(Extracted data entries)
--------------------------------------------------

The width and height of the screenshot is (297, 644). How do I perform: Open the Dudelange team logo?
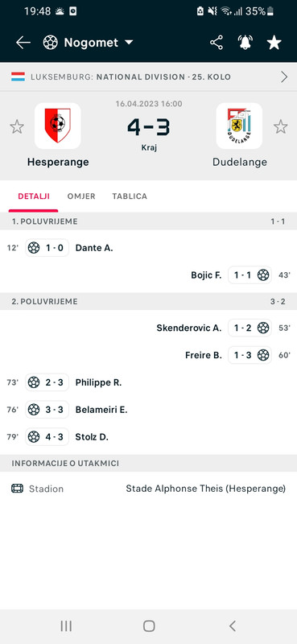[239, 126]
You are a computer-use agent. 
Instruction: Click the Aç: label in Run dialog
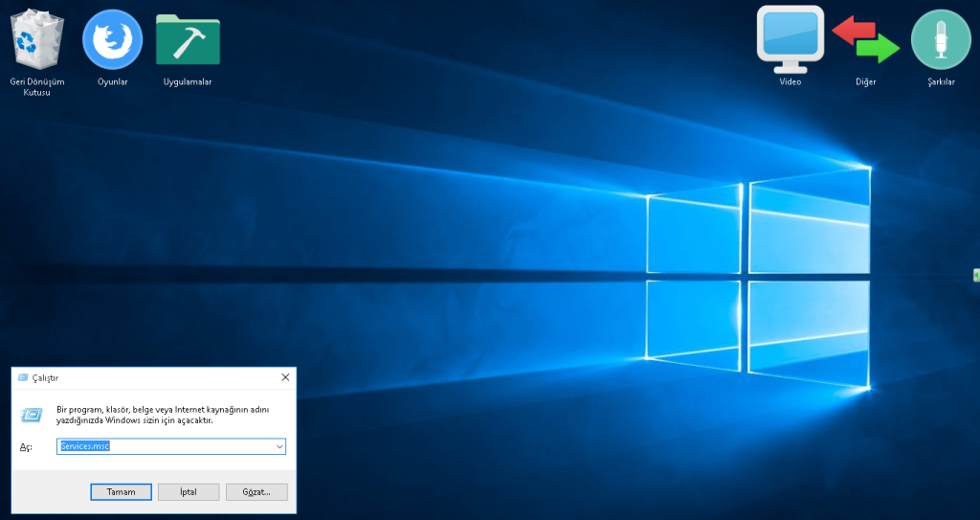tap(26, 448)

--------------------------------------------------

__WORK TASK__: Each record above is to be written out exactly; the pictures are not.

__OUTPUT OF THE TASK__:
The width and height of the screenshot is (297, 644). How do I perform: Open the Dudelange team logo?
[239, 126]
You are a computer-use agent. 
Instruction: Click the Aç: label in Run dialog
tap(26, 448)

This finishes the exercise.